A su vez, el fundador del PPC consideró que el presidente Humala es una ´grata caja de sorpresas´, destacando a su vez su serenidad y ponderación al llegar al poder.

El presidente de la República, Ollanta Humala, entregó la Orden del Sol en Grado de Gran Cruz al fundador del Partido Popular Cristiano (PPC) Luis Bedoya Reyes, por su destacada labor a favor del país.

En una ceremonia realizada en Palacio de Gobierno, el mandatario resaltó la participación de Bedoya Reyes en la consolidación y defensa de los valores democráticos.

“Un hombre que ha utilizado como arma el diálogo, la concertación y la inteligencia”, expresó el presidente Humala al resaltar la agilidad mental y brillantez del político.

“Creo que a un luchador de su nivel y categoría el Estado no puede dejar de hacer este reconocimiento, y esperamos que los políticos aprendamos de usted. Creo que son las personas como usted que levantan el nivel de la política y ojalá hubieran más personalidades como usted porque la política necesita de buenos cuadros. Necesitamos menos escándalos y más trabajo”, afirmó.

Manifestó que para una persona que durante toda su vida busco el honor y la gloria, hoy “le corresponde la gloria y el honor”.

‘Grata caja de sorpresas’

A su turno, Bedoya Reyes dijo sentirse ‘sorprendido’ por este reconocimiento, ya que le permite comprobar que es bien valorado por el país tras años de servicio en la política del Perú.

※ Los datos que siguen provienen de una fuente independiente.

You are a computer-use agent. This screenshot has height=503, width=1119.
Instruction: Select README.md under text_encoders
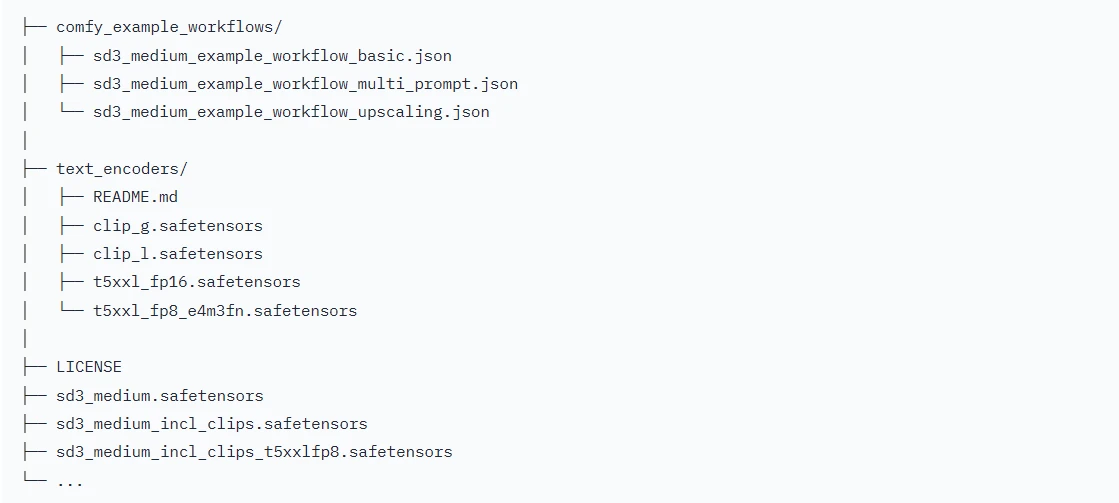pyautogui.click(x=135, y=197)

“En política, no importa cómo se mide uno a sí mismo, lo importante y lo grato es comprobar cómo lo miran los demás a uno. Gracias señor, me ha permitido comprobar que soy bien mirado”, expresó entre aplausos de los asistentes.

Durante su discurso, consideró que el presidente Humala es “grata caja de sorpresas”, “cada vez más firme y más sereno” que son garantías para el país.

Bedoya destacó también el ‘reajuste’ hecho por Humala al llegar al poder, donde la “serenidad, la ponderación y el equilibrio” deben prevalecer.

“En este empeño en el que está, no entre el agua y el oro, sino fundamentalmente entre el progreso y la asimilación de los marginados. Hay que poner todo ese equilibrio que permite contemplar lo que la Iglesia señaló con claridad: la heredad que es la naturaleza entregada al ser humano para su servicio, debe ser respetada, pero debe ser compartida”, afirmó.